Stored data entries
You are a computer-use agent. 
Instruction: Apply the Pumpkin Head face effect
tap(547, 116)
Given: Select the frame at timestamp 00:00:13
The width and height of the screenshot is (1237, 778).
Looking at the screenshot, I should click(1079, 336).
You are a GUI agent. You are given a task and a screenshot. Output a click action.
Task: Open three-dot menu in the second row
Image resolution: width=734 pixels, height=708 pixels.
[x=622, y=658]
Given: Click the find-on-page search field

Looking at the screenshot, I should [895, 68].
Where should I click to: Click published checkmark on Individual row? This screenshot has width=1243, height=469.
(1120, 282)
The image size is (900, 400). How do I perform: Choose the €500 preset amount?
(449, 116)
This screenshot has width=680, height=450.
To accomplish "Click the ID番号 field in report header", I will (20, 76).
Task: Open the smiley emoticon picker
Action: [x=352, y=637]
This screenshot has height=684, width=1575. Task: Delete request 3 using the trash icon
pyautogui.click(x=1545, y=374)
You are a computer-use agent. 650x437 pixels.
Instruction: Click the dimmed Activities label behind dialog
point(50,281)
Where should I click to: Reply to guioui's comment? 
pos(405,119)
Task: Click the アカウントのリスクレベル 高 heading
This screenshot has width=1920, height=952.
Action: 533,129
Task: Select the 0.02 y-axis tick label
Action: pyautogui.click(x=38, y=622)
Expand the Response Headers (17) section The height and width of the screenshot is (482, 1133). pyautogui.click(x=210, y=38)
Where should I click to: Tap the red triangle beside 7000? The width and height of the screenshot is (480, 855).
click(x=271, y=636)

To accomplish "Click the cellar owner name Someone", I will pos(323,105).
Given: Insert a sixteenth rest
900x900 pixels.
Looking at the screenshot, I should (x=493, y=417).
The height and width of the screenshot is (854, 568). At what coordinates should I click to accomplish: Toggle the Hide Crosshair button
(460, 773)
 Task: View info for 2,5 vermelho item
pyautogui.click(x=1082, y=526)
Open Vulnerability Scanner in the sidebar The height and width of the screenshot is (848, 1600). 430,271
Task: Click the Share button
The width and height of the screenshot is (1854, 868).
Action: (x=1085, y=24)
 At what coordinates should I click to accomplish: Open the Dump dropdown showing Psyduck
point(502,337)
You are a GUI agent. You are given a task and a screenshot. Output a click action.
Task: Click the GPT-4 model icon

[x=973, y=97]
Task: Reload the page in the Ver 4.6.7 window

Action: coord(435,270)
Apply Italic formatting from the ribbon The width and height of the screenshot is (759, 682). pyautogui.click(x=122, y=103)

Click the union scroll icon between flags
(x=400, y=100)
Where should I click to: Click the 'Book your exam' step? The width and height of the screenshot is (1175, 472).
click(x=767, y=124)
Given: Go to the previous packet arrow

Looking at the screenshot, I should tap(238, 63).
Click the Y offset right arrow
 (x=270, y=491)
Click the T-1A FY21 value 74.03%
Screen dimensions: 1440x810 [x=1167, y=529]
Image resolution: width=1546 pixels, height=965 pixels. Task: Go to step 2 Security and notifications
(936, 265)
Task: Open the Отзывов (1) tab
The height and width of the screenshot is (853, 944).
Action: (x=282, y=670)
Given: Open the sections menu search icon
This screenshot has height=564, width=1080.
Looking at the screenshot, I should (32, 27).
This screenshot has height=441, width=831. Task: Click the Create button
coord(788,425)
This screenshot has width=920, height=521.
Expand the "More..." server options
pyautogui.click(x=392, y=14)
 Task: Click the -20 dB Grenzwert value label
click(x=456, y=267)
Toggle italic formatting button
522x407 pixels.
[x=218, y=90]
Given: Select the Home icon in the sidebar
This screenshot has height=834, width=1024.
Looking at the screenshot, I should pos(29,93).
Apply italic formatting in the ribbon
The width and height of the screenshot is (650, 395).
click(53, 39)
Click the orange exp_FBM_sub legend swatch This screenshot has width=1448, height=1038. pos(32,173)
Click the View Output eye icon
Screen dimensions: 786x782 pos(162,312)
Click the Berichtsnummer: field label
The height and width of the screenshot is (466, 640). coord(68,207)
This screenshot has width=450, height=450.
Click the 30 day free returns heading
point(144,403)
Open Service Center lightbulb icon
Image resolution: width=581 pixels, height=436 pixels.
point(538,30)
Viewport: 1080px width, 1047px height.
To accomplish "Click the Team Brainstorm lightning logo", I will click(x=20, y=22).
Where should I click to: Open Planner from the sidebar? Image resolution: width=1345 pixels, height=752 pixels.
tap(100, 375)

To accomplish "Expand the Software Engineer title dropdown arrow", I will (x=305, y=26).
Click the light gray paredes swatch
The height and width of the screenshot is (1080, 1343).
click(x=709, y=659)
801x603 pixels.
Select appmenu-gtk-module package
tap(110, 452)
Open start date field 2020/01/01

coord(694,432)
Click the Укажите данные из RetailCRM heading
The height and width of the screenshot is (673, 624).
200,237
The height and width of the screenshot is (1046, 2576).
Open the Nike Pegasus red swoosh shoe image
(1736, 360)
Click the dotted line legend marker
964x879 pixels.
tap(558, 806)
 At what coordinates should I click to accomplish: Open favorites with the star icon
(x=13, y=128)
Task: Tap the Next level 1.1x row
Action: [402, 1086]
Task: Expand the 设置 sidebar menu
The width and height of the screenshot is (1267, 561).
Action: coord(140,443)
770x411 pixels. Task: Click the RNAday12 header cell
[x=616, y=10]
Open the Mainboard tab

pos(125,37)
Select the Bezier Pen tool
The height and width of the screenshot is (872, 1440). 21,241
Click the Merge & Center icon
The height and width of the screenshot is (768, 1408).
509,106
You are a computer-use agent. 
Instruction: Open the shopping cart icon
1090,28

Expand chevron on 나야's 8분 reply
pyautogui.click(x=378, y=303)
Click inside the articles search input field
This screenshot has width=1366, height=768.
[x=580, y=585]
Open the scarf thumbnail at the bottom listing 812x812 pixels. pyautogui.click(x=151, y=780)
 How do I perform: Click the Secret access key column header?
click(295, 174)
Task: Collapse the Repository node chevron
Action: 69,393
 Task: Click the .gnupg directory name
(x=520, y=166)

[Work required] Return, exactly, the lines from the first line of the records above to the line containing "Expand the Response", both included.

[Answer space]
You are a computer-use agent. 
Instruction: Apply the Pumpkin Head face effect
tap(547, 116)
Given: Select the frame at timestamp 00:00:13
The width and height of the screenshot is (1237, 778).
Looking at the screenshot, I should click(1079, 336).
You are a GUI agent. You are given a task and a screenshot. Output a click action.
Task: Open three-dot menu in the second row
Image resolution: width=734 pixels, height=708 pixels.
[x=622, y=658]
Given: Click the find-on-page search field

Looking at the screenshot, I should [895, 68].
Where should I click to: Click published checkmark on Individual row? This screenshot has width=1243, height=469.
(1120, 282)
The image size is (900, 400). How do I perform: Choose the €500 preset amount?
(449, 116)
This screenshot has width=680, height=450.
To accomplish "Click the ID番号 field in report header", I will (20, 76).
Task: Open the smiley emoticon picker
Action: [x=352, y=637]
This screenshot has height=684, width=1575. Task: Delete request 3 using the trash icon
pyautogui.click(x=1545, y=374)
You are a computer-use agent. 650x437 pixels.
Instruction: Click the dimmed Activities label behind dialog
point(50,281)
Where should I click to: Reply to guioui's comment? 
pos(405,119)
Task: Click the アカウントのリスクレベル 高 heading
This screenshot has width=1920, height=952.
Action: 533,129
Task: Select the 0.02 y-axis tick label
Action: pyautogui.click(x=38, y=622)
Expand the Response Headers (17) section The height and width of the screenshot is (482, 1133). pyautogui.click(x=210, y=38)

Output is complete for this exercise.